Justin also worked with Emma on the initial demos for her post-Lush band project Sing-Sing, while Miki cut all her ties with music except for the very occasional guest vocal. Phil became a long-standing member of The Jesus & Mary Chain but, having completed their Psychocandy tour in 2015, was free to reunite with Lush. “It’s been tricky to organise, because we have jobs and family commitments, but the time just seemed right,” says Phil.
For Lush fanatics, and anyone who keen to immerse themselves in the band’s legacy, 4AD has released a beautifully packaged box set with artwork by Chris Bigg who, alongside design chief Vaughan Oliver, comprised v23, the artwork team responsible for 4AD’s iconic covers of the Eighties and Nineties. The box consists of a five-disc set, comprising the early compilation Gala (1990), the three studio albums Spooky (1992), Split (1994) and Lovelife (1996), and the B-sides collection Topolino (the Canadian version, also 1996), plus all manner of rarities (B-sides, radio sessions, remixes and demos, some previously unreleased).
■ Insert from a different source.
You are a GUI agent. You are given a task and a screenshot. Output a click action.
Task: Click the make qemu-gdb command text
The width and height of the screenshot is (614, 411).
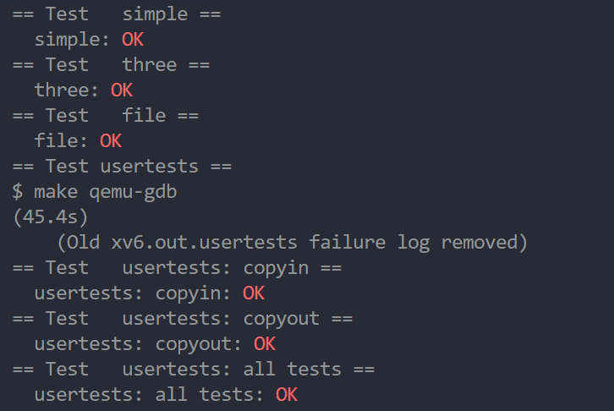pos(106,192)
But that was then, when Lush were part of a thrilling explosion of British guitar bands who took on the mainstream (interesting fact: they are the only 4AD band to have been on Top Of The Pops). In 2001, 4AD released a Lush Best Of, which was named after their 1996 single “Ciao!” which in one sense, served as a belated ‘wave goodbye’. With their return, Lush are not merely reviving their legacy, but adding to it. Their new EP, Blind Spot, is due for release in April. Watch this space.